You would think that when you have sex, you get hotter, right? Well, yeah, I get hotter from the thighs to my belly, maybe my boobs too, but the rest of my extremities remain dead inside. So, I try not to think about it. I’m having sex for fuck sake, focus on the damn pleasure! But somehow, my frozen toes always come back to my mind and my goose bumps are all I can see.
This is why, with time, I have devised a series of strategic tricks to try and keep myself warm so I can enjoy every second of a hopefully great play session.
1. Baths, a winter treat
Of course, taking a bath is a great solution to keep your body temperature up. Plus, it’s bubbly and smells nice.

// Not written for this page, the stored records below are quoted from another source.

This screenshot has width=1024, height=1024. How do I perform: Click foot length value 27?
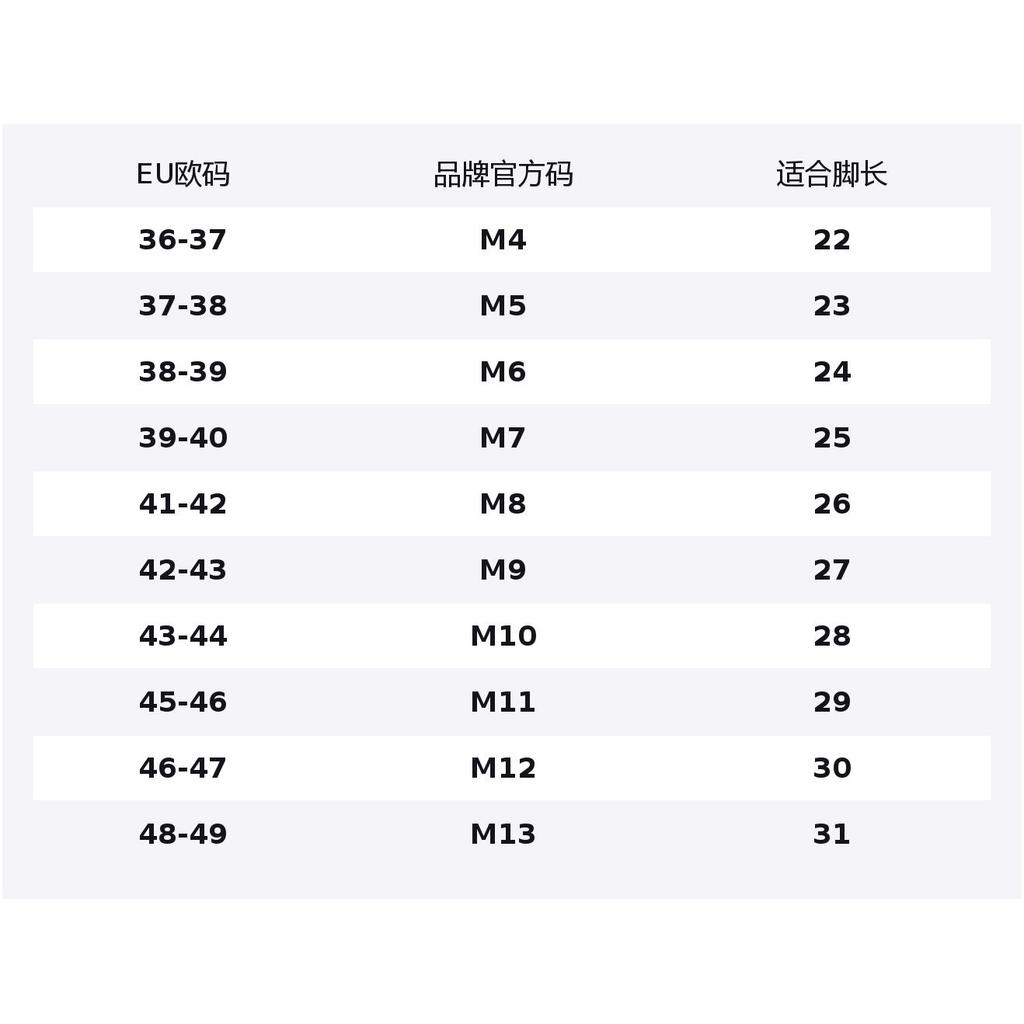coord(831,569)
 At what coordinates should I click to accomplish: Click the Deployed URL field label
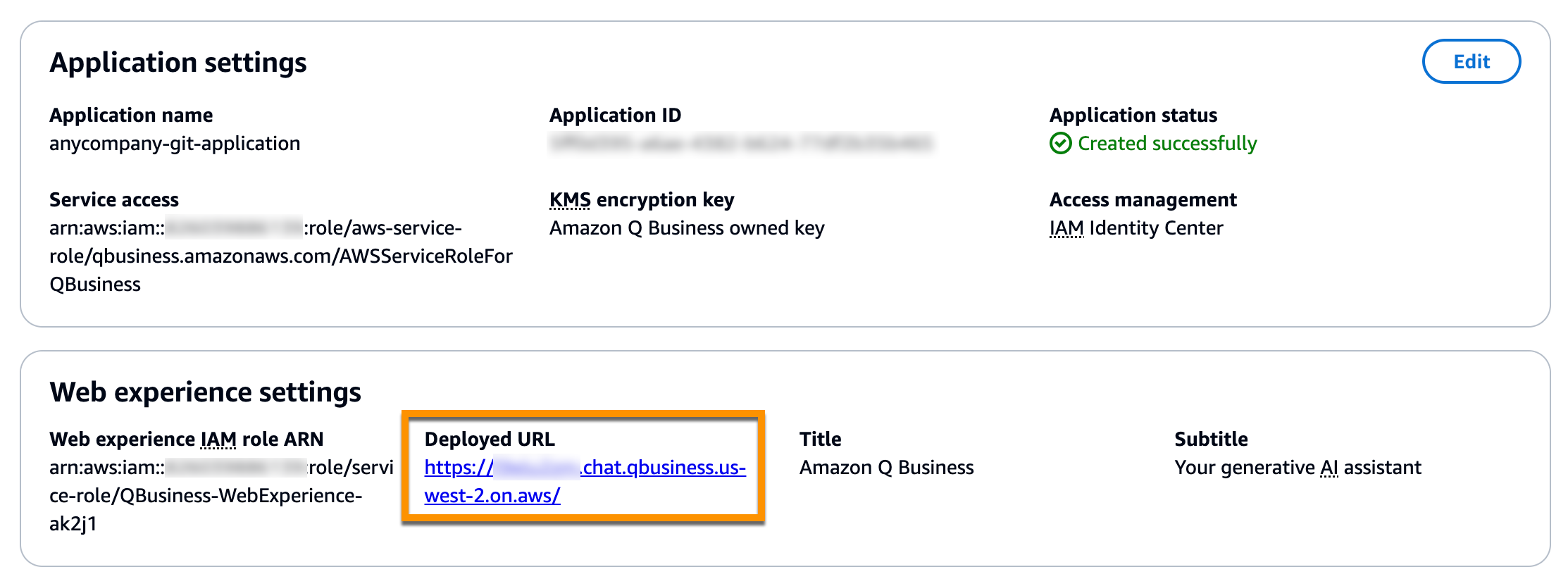(490, 439)
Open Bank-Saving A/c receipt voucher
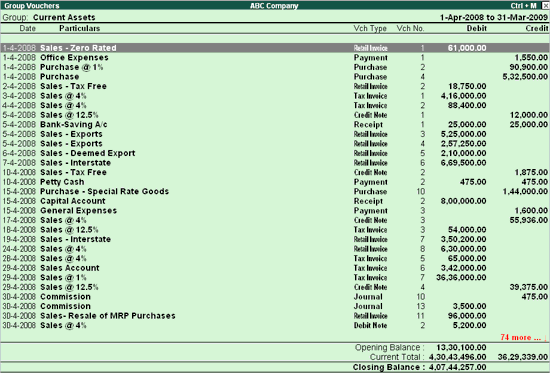 275,125
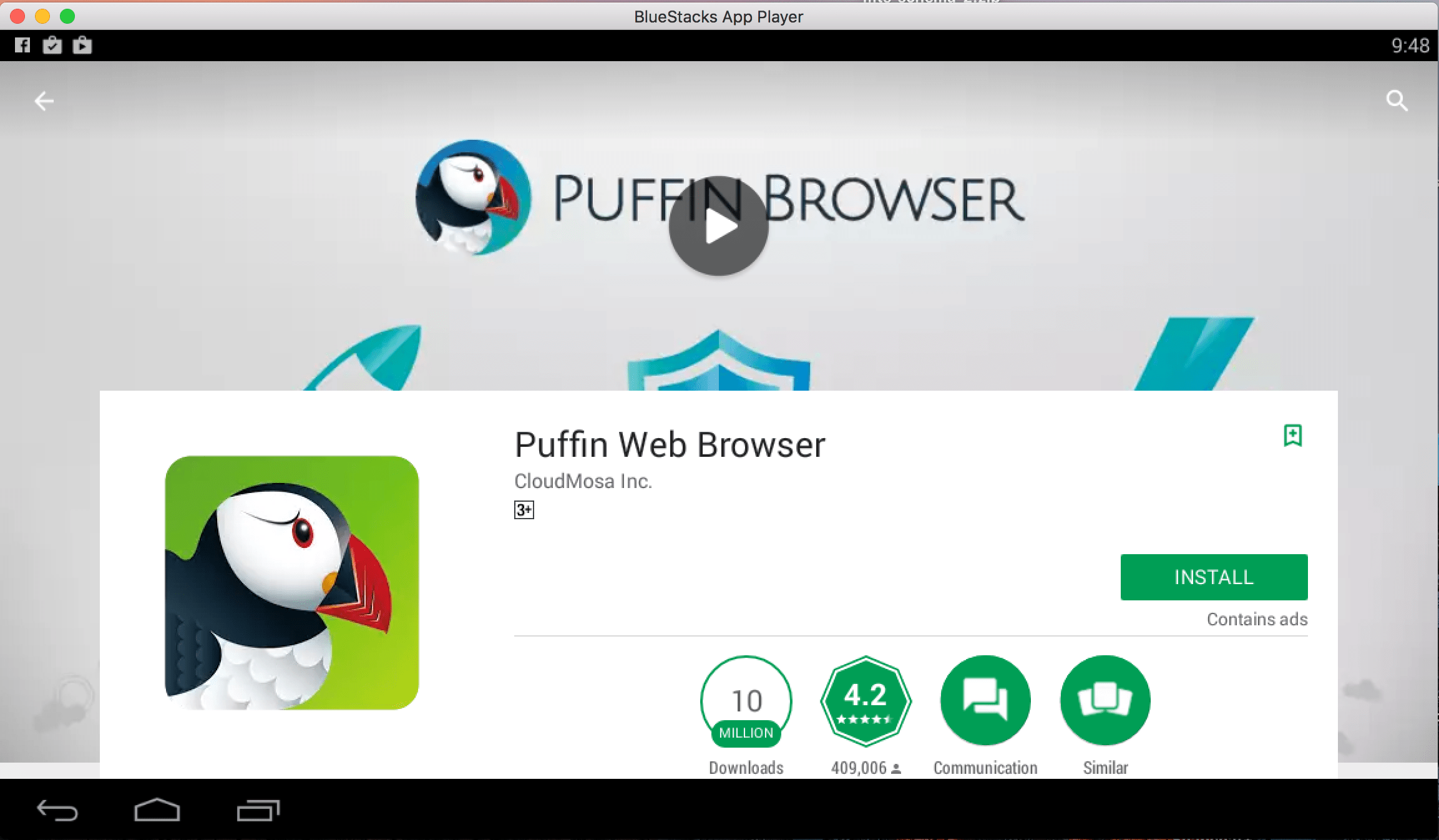Click the search icon top right
Image resolution: width=1439 pixels, height=840 pixels.
(x=1396, y=100)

Showers are also good but make sure to stay under the water.
2. Stay under the covers
It might seem a bit prude or childish, but fucking under the covers will actually keep all the warmth coming from the friction of your hot bodies from vanishing.
3. Furry tails
Live or fake, of course. An indifferent cat can be a good way to keep your hands warm while you’re being fucking from behind. If you don’t have a cat, wear something that looks like it.
4. Hot water bottle
This is the greatest invention of all times. Carefully poor some boiling water into the container and gently wrap it in a towel. Place it on the mattress, under the covers. During the love act, discreetly position your toes under or on it. Following climax guaranteed.
Using carpets and soft materials to separate your sensitive skin from the cold floors is a great way to get warm.
6. High socks
These trendy, preferably woollen, high socks will keep your calves warm and add a high-schoolish feel to the experience. Recommended!
7. Sweaters and other clothes
You don’t always need to be naked to have sex. I actually enjoy sex when we’re both wearing something. It makes it dirtier somehow, and triggers our imagination more vividly. Besides, you don’t have to worry about catching a cold.
Any kind of clothes, really. Am I sexy enough? Do I look sensual? Bitch, please. Wear a turtle neck and he/she’ll fuck you for hours.
8. Embrace the cold
A method I’ve never tried myself, but I hear tales of crazy motherfuckers who get their knees in the snow. Maybe it would vaccinate me against the cold. But nope, just, nope.
9. May I offer you a hot beverage?
If the above solutions don’t work, or even if they do, actually, you will need hot liquids in you before you can produce liquids of your own. My favorite: hot coco.